После паузы Паша задумчиво произнёс:
– Он ещё в апреле вывез из Краматорска маму, и поселил её где-то в селе на Полтавщине. И там её не приняли ни соседи, ни местные власти. Сказали, что им сепаратистка не нужна. Она сейчас там на птичьих правах, а он… может быть, потому он и утверждает подобные вещи?
– Пашенька, дорогой мой… – вздохнул в ответ Алик. – Честное слово, это его ничуть не оправдывает. Ни в моих глазах, ни вообще. Это же последнюю совесть продать…
За такими невесёлыми разговорами они просидели почти до вечера. Уже начинало смеркаться, когда Паша вывел Алика на трассу, и они поймали машину до Краматорска.
Алик вышел из машины возле вокзала. До дома нужно было пройти метров триста. И на полпути Алик увидел нечто такое, от чего он попросту оцепенел. На улице стоял ящик. Большой фанерный ящик с прорезью в верхнем торце, как у избирательной урны. Выкрашенный в жовто-блакитный цвет. С нарисованным бандеровским трезубцем. И крупной надписью: «Сообщайте о сепаратистах и террористах!»
Немая сцена. Через какое-то время, выйдя из ступора, Алик отправился дальше, размышляя о своём. И мысли его были невесёлыми.

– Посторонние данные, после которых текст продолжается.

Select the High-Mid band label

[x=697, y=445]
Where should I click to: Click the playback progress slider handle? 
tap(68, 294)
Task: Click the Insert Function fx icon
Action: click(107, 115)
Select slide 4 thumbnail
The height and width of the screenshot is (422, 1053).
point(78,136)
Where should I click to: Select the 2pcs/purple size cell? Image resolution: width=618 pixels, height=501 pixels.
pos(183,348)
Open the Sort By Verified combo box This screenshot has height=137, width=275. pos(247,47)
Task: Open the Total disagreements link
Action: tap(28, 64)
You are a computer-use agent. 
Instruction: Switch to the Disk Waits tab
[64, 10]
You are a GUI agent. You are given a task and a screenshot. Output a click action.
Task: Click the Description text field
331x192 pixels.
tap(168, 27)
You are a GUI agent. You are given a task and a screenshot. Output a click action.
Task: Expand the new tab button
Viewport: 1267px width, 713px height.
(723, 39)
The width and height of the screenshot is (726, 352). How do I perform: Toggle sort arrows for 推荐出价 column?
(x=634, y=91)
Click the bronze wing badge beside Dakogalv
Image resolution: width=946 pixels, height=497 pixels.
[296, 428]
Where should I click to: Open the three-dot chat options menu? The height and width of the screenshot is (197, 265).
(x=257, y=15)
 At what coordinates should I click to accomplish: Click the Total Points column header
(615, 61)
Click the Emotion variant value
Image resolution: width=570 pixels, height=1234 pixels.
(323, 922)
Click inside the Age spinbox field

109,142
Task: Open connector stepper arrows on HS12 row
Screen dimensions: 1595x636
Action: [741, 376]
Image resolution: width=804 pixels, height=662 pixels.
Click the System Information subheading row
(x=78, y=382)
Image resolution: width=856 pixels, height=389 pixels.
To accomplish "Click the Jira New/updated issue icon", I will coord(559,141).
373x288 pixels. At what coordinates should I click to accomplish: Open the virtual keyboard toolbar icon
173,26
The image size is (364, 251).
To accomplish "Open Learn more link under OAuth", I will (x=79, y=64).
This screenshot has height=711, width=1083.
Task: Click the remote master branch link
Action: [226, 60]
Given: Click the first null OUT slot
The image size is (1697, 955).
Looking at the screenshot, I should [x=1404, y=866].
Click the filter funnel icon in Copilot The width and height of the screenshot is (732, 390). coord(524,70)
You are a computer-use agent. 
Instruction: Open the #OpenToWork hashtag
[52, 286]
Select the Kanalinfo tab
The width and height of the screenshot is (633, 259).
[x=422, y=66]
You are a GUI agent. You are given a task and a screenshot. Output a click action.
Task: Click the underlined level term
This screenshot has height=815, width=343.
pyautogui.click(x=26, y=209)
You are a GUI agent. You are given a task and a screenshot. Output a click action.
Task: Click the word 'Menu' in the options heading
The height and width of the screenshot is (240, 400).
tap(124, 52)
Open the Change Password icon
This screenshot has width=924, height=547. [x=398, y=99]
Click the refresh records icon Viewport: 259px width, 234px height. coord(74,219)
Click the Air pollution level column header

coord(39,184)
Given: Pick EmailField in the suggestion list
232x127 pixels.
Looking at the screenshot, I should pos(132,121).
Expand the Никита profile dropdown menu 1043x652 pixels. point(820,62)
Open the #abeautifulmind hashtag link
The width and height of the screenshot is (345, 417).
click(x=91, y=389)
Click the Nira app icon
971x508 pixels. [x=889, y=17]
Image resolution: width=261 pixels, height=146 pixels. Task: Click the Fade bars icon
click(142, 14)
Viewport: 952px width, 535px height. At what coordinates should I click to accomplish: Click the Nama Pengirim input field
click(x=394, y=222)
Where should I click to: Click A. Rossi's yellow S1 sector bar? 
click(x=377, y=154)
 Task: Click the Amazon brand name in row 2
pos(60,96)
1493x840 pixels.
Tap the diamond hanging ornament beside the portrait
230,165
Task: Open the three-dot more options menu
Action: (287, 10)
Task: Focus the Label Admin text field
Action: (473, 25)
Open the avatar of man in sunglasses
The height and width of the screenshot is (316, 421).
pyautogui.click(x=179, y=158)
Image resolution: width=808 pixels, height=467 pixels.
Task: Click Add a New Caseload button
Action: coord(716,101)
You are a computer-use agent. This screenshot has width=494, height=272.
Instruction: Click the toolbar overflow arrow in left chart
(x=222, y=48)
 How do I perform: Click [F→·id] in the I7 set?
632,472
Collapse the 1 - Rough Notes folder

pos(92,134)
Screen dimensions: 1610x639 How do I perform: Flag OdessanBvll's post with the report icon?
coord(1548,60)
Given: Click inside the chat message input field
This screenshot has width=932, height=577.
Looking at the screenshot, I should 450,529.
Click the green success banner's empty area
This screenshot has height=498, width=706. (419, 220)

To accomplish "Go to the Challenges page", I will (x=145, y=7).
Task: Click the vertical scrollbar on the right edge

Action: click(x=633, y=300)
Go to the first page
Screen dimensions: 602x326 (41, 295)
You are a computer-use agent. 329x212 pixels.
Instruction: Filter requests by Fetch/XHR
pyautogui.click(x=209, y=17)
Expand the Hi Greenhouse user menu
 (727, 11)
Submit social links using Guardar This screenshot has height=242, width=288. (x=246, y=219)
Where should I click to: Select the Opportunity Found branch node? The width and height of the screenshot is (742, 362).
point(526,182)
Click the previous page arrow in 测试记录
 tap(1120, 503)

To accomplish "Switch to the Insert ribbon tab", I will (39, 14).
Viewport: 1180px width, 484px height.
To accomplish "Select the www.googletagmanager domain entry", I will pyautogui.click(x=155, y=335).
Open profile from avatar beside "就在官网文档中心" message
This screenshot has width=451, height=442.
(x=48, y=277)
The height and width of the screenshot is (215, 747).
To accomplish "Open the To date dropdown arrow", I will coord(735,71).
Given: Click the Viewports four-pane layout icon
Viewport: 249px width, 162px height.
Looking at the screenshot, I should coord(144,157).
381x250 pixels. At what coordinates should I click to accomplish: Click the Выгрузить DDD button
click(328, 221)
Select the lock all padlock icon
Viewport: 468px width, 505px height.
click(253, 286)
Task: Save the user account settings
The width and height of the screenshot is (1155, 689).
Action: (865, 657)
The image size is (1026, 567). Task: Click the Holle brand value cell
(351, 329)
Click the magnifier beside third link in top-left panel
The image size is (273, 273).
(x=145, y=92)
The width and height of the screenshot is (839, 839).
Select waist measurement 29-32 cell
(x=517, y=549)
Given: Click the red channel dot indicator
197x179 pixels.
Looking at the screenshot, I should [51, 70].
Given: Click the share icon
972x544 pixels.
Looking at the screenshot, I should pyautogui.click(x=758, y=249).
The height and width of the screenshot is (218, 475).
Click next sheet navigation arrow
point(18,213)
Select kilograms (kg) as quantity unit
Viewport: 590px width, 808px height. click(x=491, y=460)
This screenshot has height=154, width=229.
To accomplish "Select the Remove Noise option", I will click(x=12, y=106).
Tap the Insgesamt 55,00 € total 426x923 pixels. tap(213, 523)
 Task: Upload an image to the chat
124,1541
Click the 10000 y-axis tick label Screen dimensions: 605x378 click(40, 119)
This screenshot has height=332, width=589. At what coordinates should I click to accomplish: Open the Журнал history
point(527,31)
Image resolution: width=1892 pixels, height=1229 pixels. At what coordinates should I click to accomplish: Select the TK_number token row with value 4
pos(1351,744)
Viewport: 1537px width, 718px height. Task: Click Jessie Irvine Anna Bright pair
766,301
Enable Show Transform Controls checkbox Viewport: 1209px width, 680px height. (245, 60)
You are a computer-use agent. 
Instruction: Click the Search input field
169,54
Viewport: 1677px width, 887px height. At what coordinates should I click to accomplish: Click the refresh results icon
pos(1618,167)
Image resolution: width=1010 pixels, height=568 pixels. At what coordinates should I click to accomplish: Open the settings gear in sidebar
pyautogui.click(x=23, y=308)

«Да… Наступило не только время мародёров и карателей, но и время стукачей. Как-то так вот, сразу… Интересно, когда меня сдадут? И кто будет первым? Если уже не сдали… Мало того, начнут сдавать всех подряд. Кому-то сосед не нравится, жена у него красивая. Возьмёт и напишет: мой сосед, такой-то и такой-то, сепаратист и террорист. И ведь даже подписываться не станет. Всё равно, никто проверять не будет. Придут за соседом и закроют. Может, и меня уже у порога ждут…»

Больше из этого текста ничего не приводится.